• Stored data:
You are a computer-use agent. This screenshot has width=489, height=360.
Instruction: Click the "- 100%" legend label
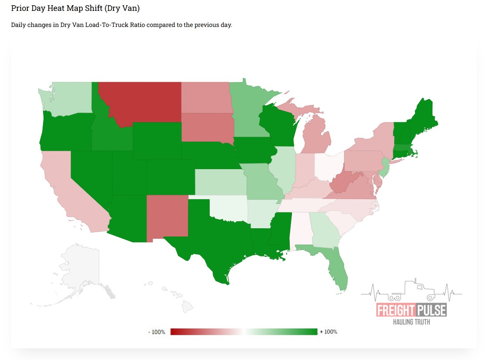(x=157, y=332)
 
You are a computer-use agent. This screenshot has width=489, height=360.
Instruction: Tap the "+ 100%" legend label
(x=328, y=332)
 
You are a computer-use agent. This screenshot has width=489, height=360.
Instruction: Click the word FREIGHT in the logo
(x=395, y=310)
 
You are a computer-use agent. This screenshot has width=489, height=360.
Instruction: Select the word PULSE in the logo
(x=431, y=310)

• The problem: Display each line of the material that contains the string "legend", treating uppercase and lowercase letters as distinct.

• Answer to the exercise:
Instruction: Click the "- 100%" legend label
Instruction: Tap the "+ 100%" legend label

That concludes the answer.